From a creative stand-point, editing is one of the most fulfilling jobs out there. Editing is an art form and takes experience and patience. Generally, an editor is given a large amount of video that needs to be organized. Imagine being an artist and given a blank canvas with which to start working. Now imagine taking this blank canvas, some desired elements from your client and creating a finished masterpiece. This is what it is like to be an editor.
Generally speaking, most footage is sorted before hand by directors and producers so that only the best video is imported and used. Even then, most of this footage is out of context and needing to be sorted just to make sense of it. This is where a good editor is key. A good editor will quickly understand the story line and will start to adapt and make creative adjustments so that visually the story flows well. The final end product of the video is visually a compelling part of what the editor sees and feels. This is why a good editor is important to the project.

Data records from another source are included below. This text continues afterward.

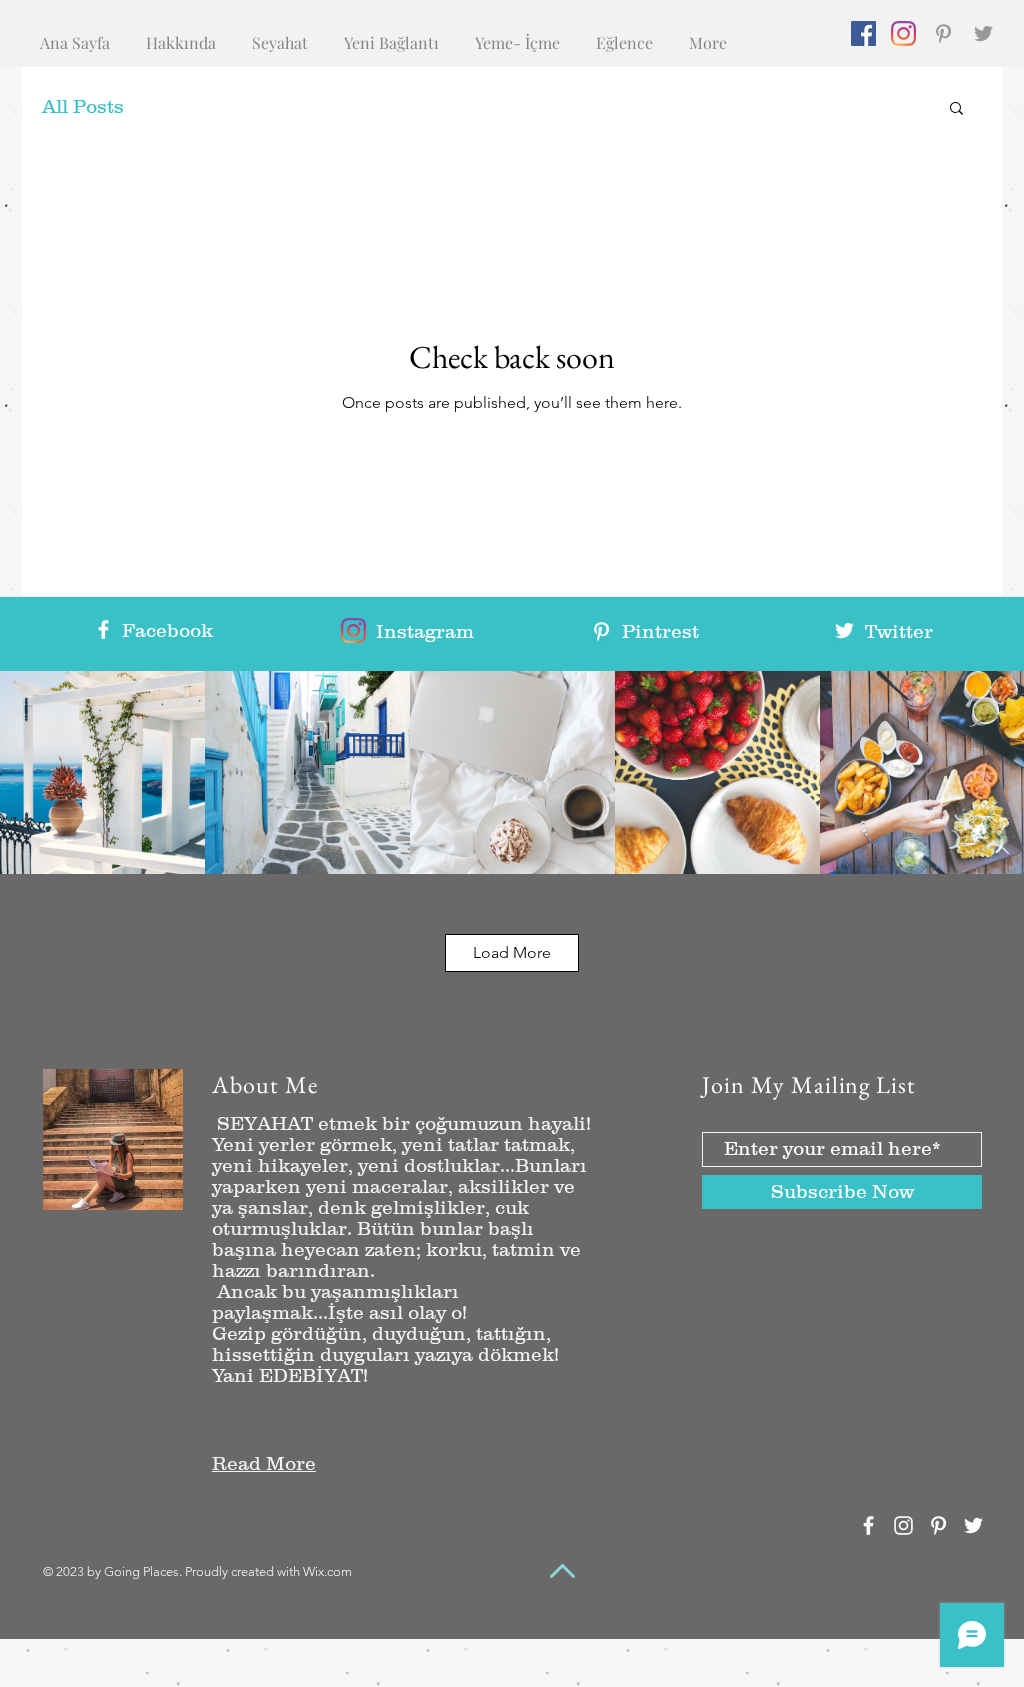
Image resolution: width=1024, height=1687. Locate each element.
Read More (264, 1463)
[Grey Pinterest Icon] (943, 33)
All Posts (83, 106)
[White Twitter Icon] (844, 630)
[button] (956, 109)
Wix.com (327, 1571)
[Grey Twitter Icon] (983, 33)
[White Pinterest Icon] (601, 631)
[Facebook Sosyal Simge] (863, 33)
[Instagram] (903, 33)
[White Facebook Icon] (103, 629)
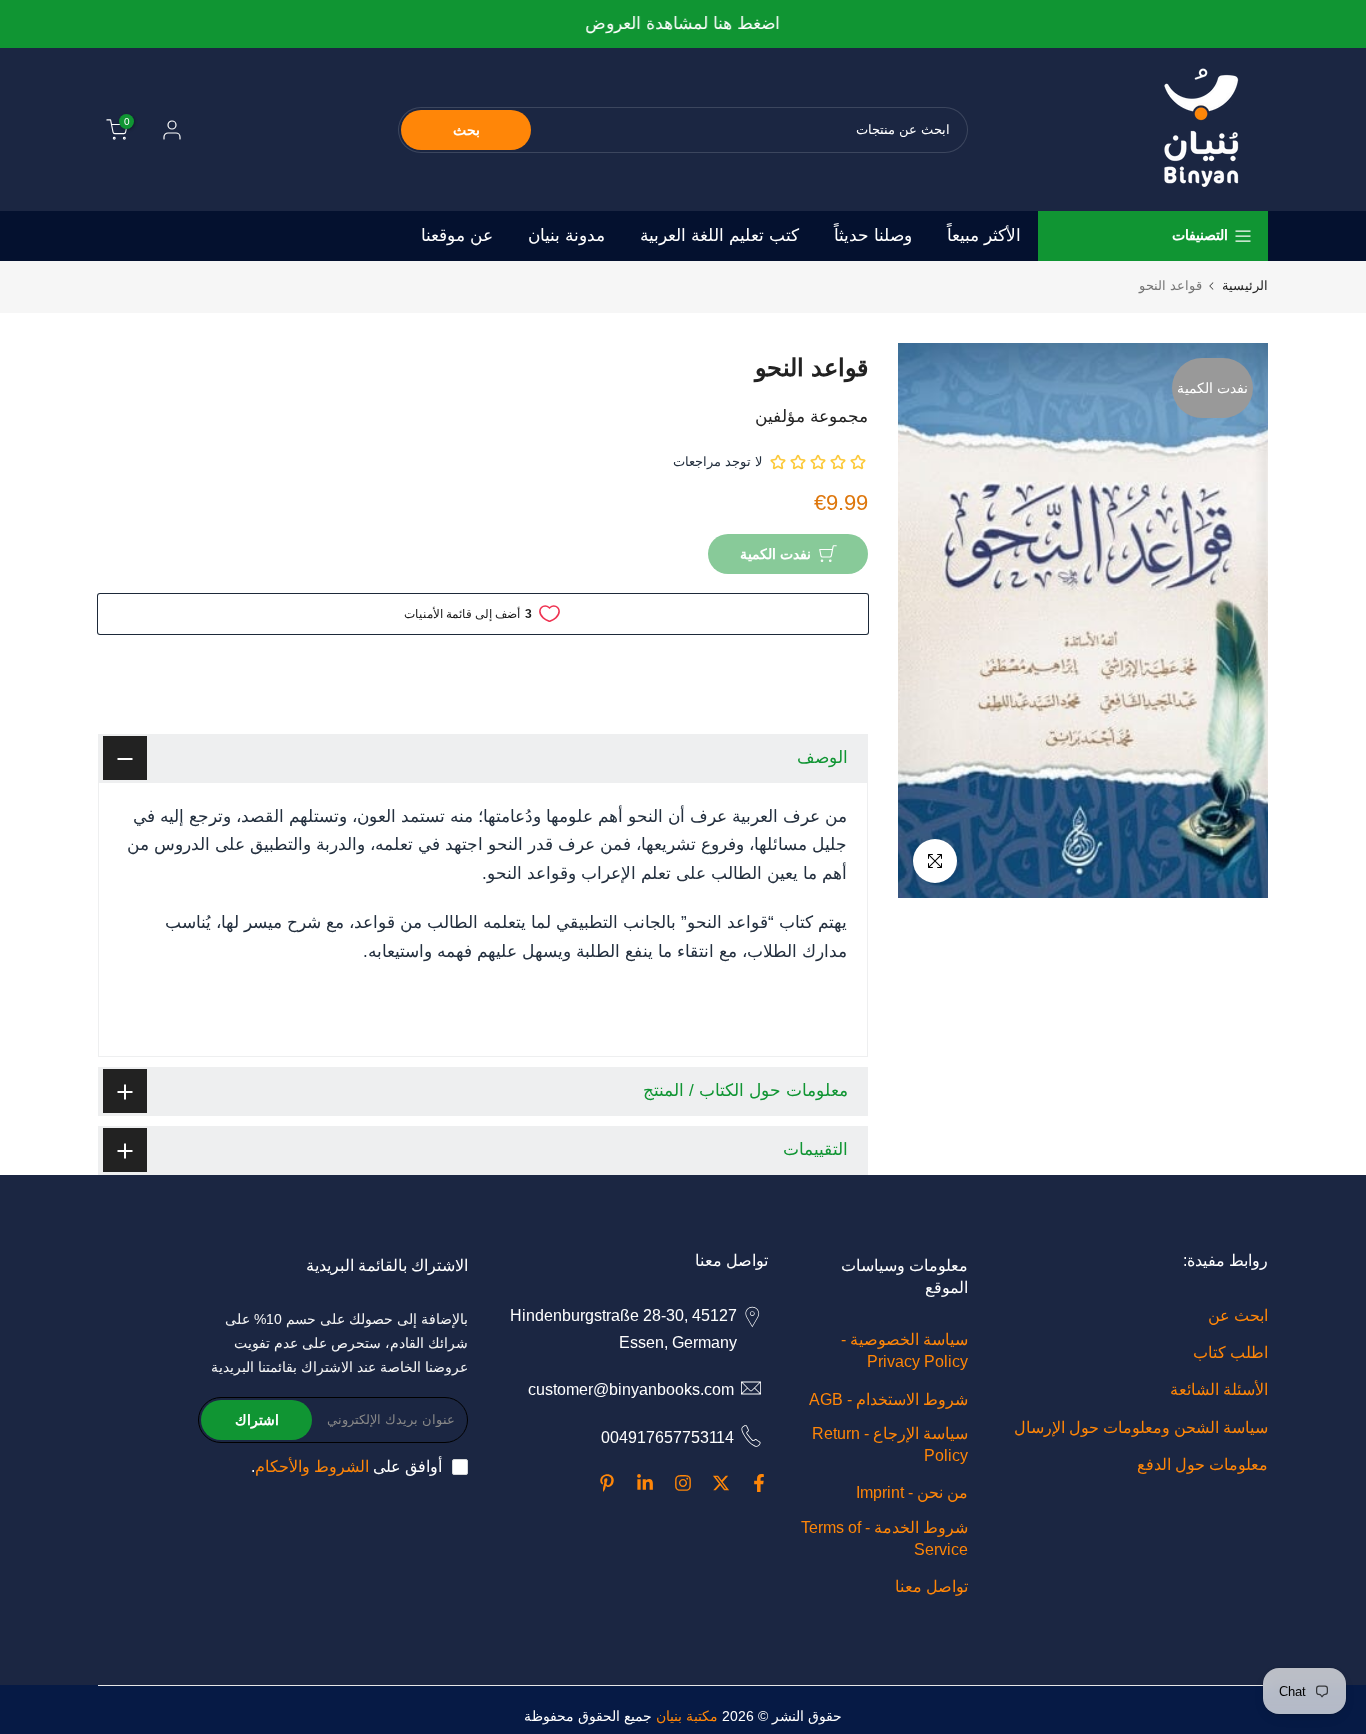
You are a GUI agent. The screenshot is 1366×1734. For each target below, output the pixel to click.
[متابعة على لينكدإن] (645, 1483)
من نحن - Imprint (912, 1492)
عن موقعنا (457, 235)
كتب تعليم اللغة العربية (719, 235)
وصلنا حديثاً (873, 235)
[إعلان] (683, 24)
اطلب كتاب (1230, 1352)
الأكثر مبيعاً (984, 235)
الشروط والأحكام (312, 1466)
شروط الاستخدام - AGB (888, 1399)
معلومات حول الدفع (1202, 1464)
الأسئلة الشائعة (1219, 1389)
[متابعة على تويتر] (721, 1483)
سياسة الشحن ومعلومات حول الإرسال (1141, 1427)
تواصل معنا (931, 1586)
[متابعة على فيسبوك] (759, 1483)
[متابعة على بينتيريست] (607, 1483)
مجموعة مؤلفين (811, 416)
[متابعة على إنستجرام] (683, 1483)
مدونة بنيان (566, 235)
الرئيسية (1245, 285)
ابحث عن (1238, 1315)
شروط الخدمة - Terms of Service (884, 1538)
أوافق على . (346, 1466)
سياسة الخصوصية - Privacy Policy (904, 1350)
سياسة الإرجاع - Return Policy (890, 1444)
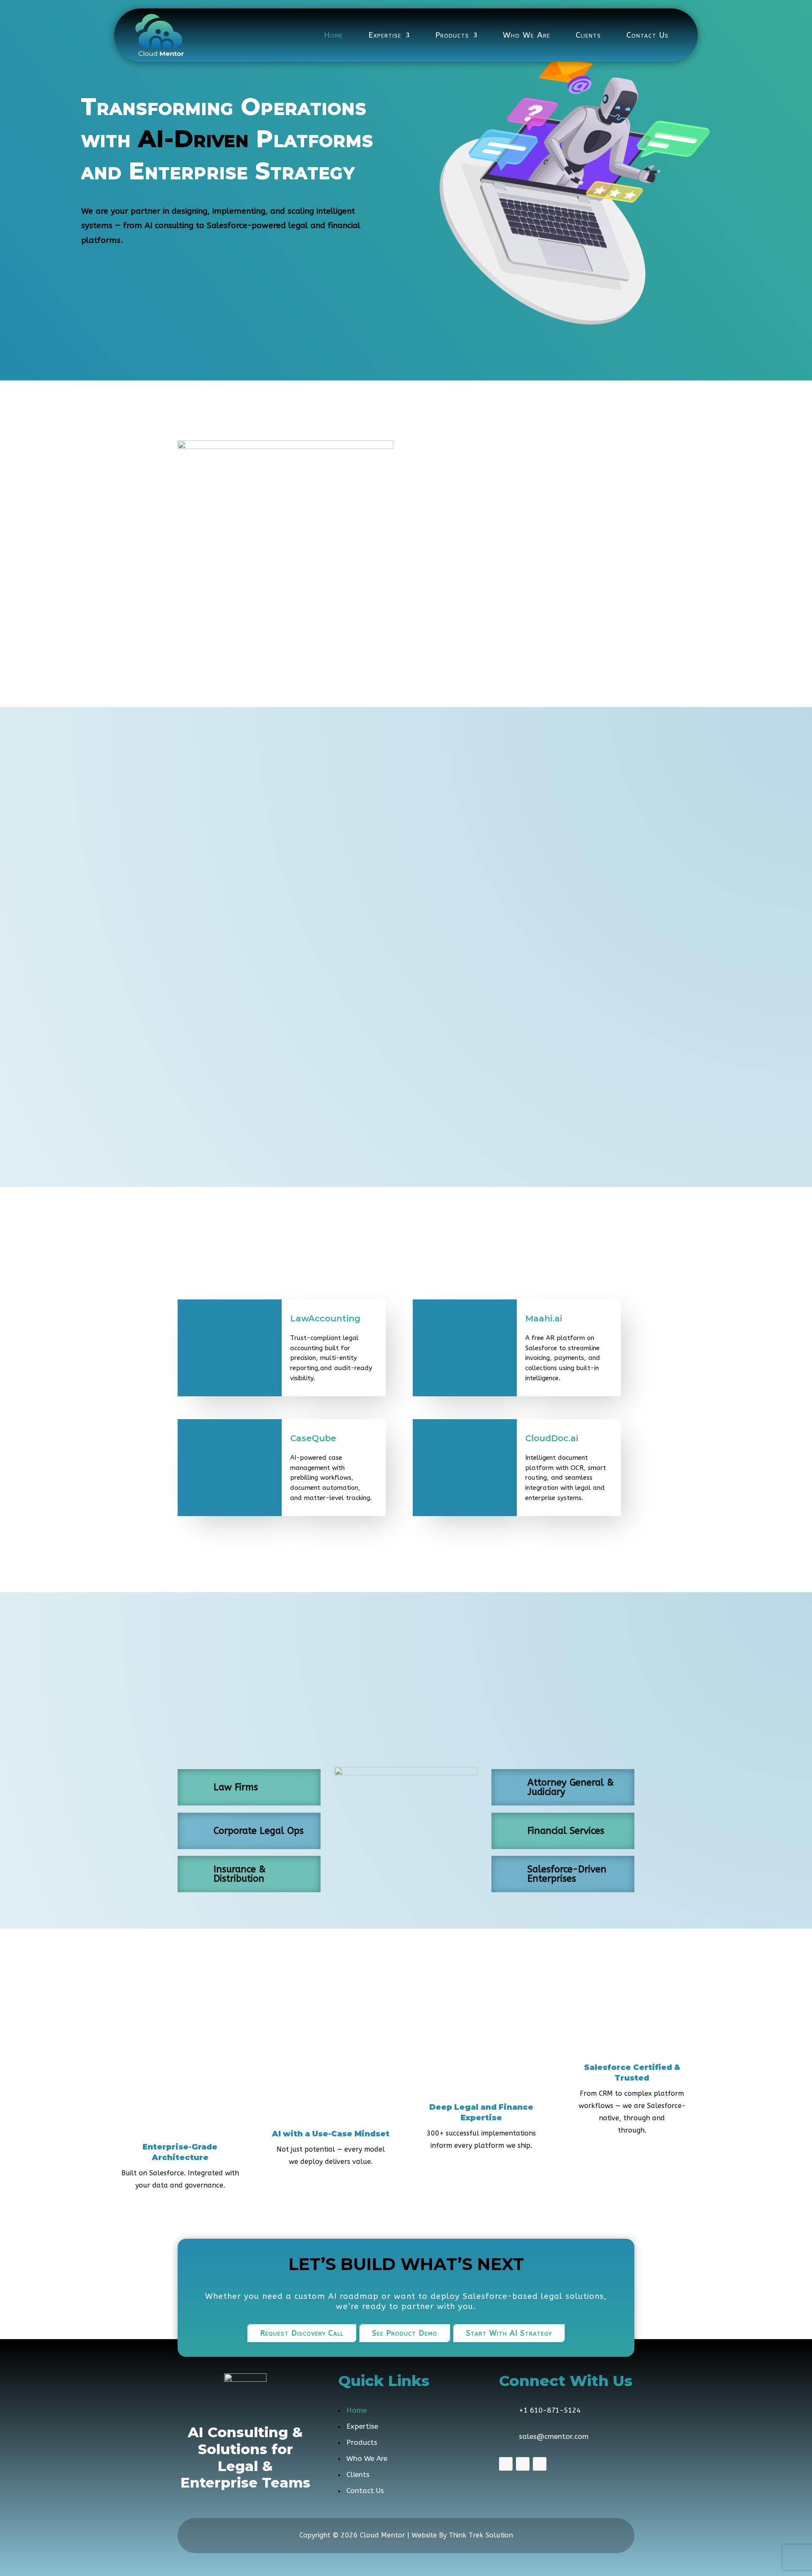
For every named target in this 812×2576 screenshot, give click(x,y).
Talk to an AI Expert (128, 274)
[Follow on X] (522, 2464)
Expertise (384, 35)
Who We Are (526, 35)
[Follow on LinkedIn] (539, 2464)
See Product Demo (404, 2333)
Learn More (406, 663)
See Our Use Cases (320, 274)
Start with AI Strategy (509, 2333)
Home (333, 35)
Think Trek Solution (481, 2535)
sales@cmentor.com (554, 2436)
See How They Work (406, 1548)
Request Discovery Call (301, 2333)
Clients (588, 35)
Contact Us (647, 35)
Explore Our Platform (227, 274)
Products (452, 35)
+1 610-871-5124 (550, 2410)
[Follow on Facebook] (506, 2464)
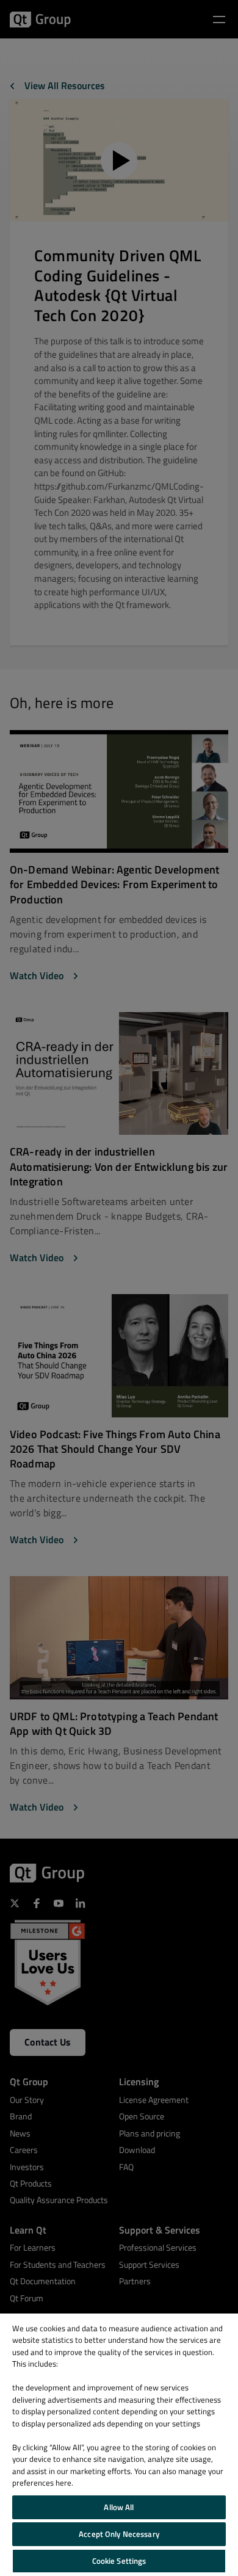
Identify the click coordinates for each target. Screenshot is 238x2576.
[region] (119, 2445)
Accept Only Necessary (119, 2534)
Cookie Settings (119, 2561)
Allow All (119, 2507)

Once the clips are in good working order in the timeline, this is when you add music, titles and graphics to add emotion and make the video more enjoyable to the viewer. A good editor will once again “ripple-edit” around to make sure the music and timing is all flowing nicely with the placement of the original clips within the timeline. This is also where a lot of green-screen keying will be cleaned up and coloring will take place so that the body of the film feels in unison. At the end, the final video should all feel seamless.
At Eric Blum Productions, we have used programs such as Avid, Final Cut Pro and Adobe Premier Pro for editing and Adobe After Effects for added visuals and titles. We mostly rely on Adobe Premier these days. Premier and After Effects are designed in a way that make taking a complex array of footage simpler and streamline our editing. This helps us work more quickly and efficiently.